Climate research immersed in tradition looking to the future

Group of researchers discussing

The Oeschger Centre for Climate Change Research (OCCR) is one of the University of Bern’s strategic centres. It is a leading institution for climate research and brings together researchers from fourteen institutes and four faculties. The OCCR carries out interdisciplinary research that is at the forefront of climate science.

The Oeschger Centre was founded in 2007 and is named after Hans Oeschger (1927-1998), a pioneer of modern climate research who worked at the University of Bern. Since more than a decade, the OCCR has been building a unique interdisciplinary research environment that addresses one of the greatest challenges of human kind. At the interface between physics, geography, biology, chemistry, history, economy, political sciences and philosophy exciting new questions arise that require scientific inquiry. Thereby the OCCR aims at understanding the complex Earth System and its global response to perturbations in the past and the future. The OCCR counts approximately 300 members. In their research, they focus on the impact of climate change on humans and ecosystems and think deeply about the human dimensions of these unprecedented changes.

The University of Bern has a tradition in climate research that spans more than 150 years and was the leading house of the National Centre of Competence in Research Climate (NCCR Climate). Approximately 40 professors teach and conduct research in various areas that deal with questions on climate change. Approximately 35 PhD theses on climate change are submitted each year.

Opened sediment core

The Oeschger Centre does not only conduct research of high international standard, but also trains young scientists. The Graduate School of Climate Sciences offers a specialised, internationally oriented Masters degree in climate sciences. This unique graduate degree is carried out in close co-operation with the ETH Zurich.

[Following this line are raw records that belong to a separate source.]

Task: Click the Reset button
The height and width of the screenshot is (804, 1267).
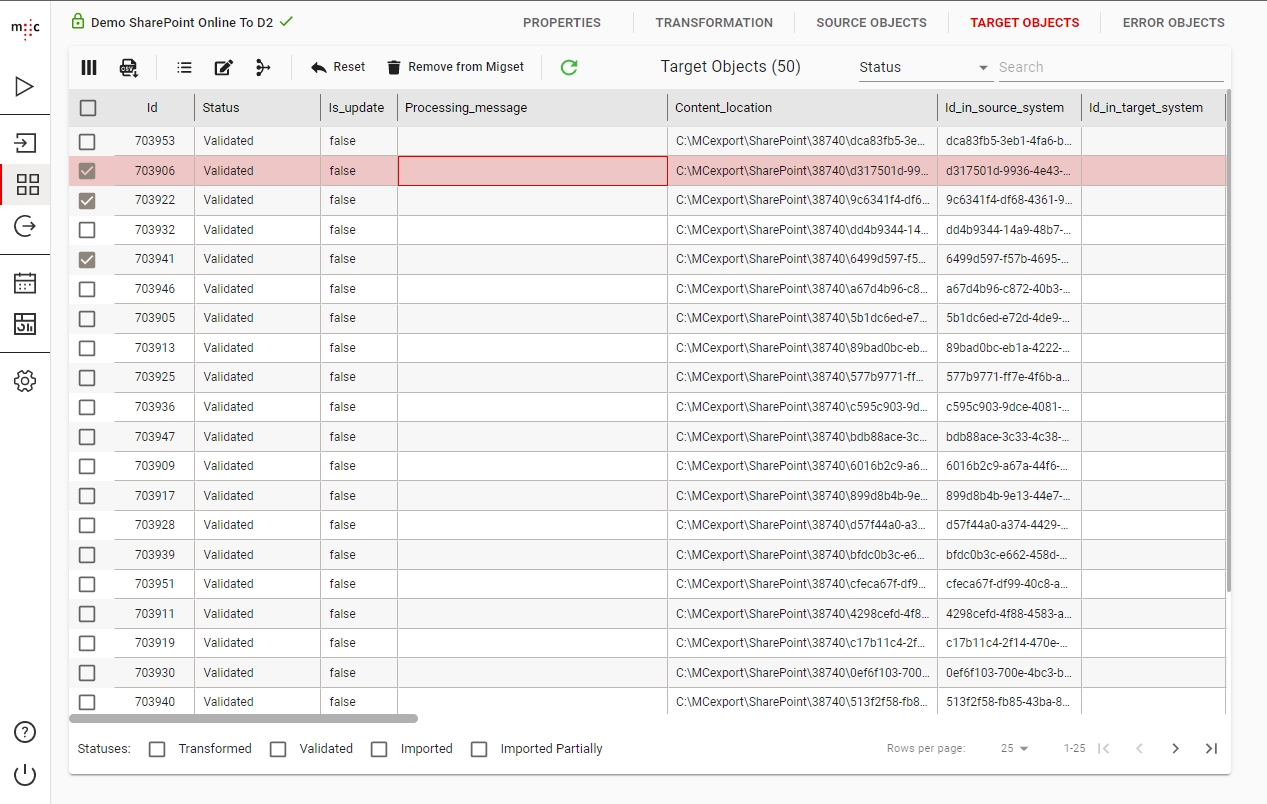Action: click(338, 67)
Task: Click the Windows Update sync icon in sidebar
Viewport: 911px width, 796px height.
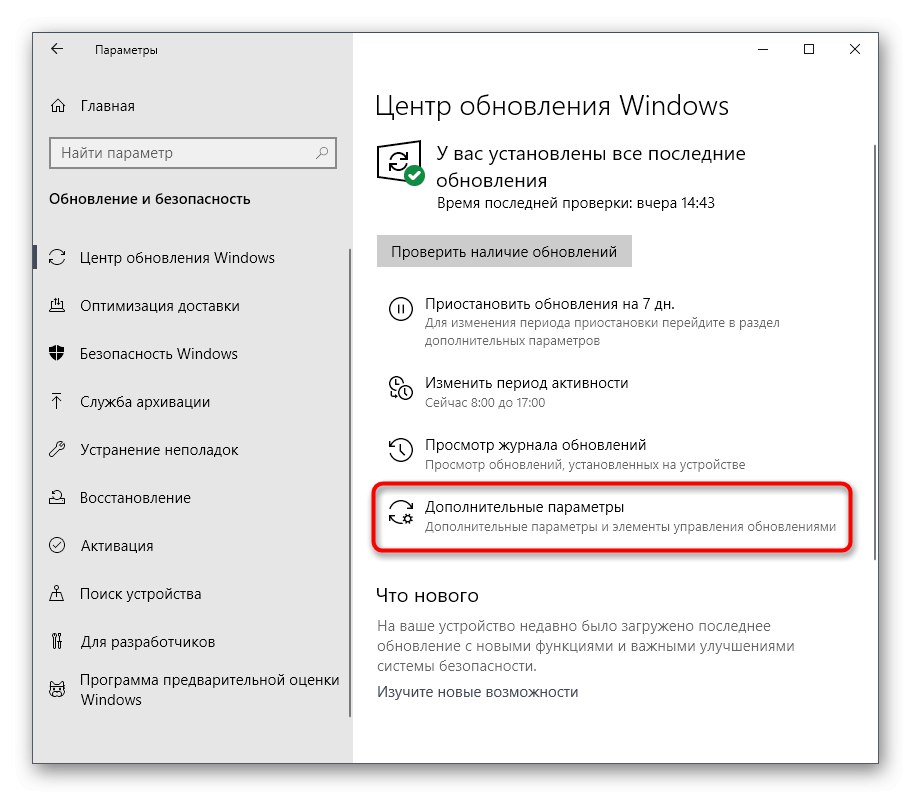Action: point(59,257)
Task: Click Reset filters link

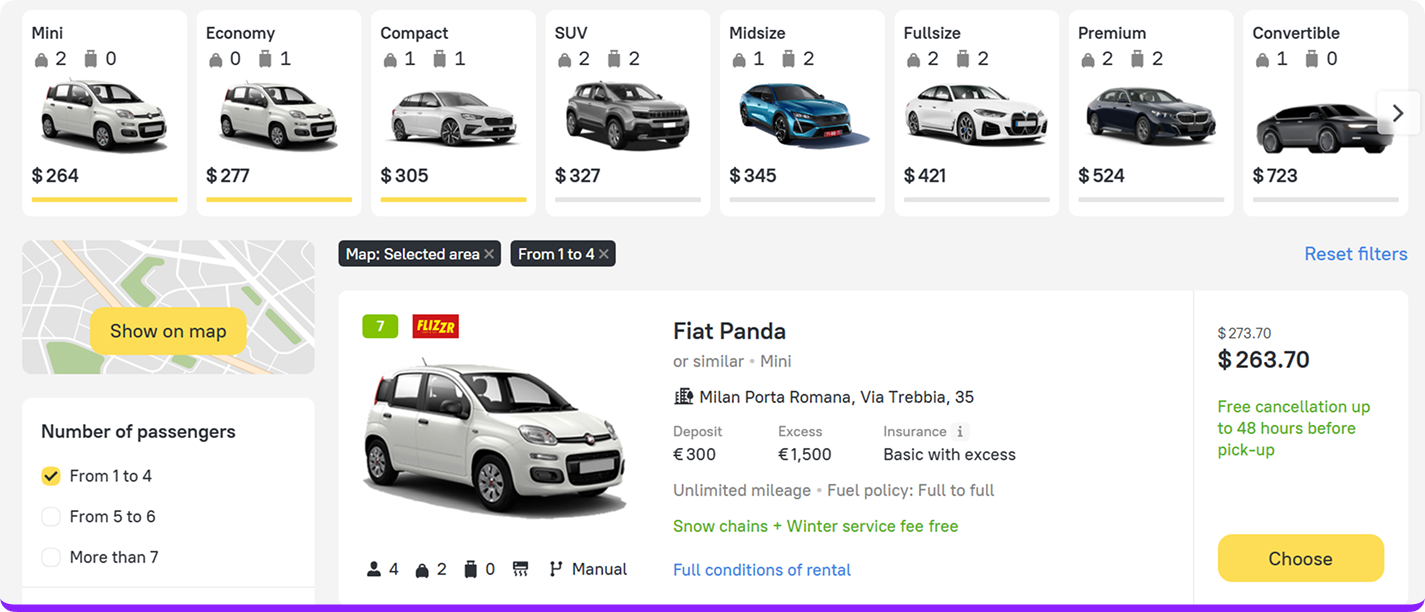Action: [1355, 254]
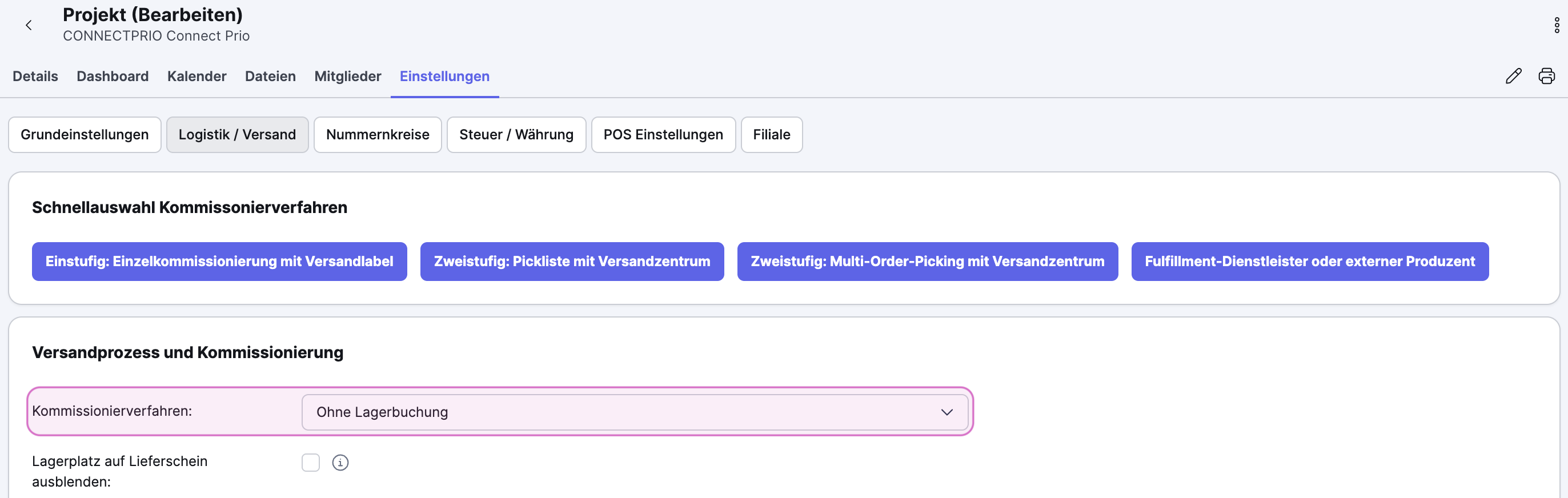Open the Kommissionierverfahren dropdown

click(634, 412)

Within the global scientific community, the OCCR shows leadership in international assessment processes such as the Intergovernmental Panel on Climate Change (IPCC) and the Intergovernmental Platform on Biodiversity and Ecosystem Services (IPBES) for which members of the OCCR were elected as Co-Chairs. OCCR members also play a central role in initiatives such as WCRP Grand Challenges, Future Earth or the “Oldest Ice” project. Among others, climate research at the University of Bern has gained international recognition with the analysis of ice core records, in particular the reconstruction of greenhouse gas concentrations over the last 800,000 years – a world record.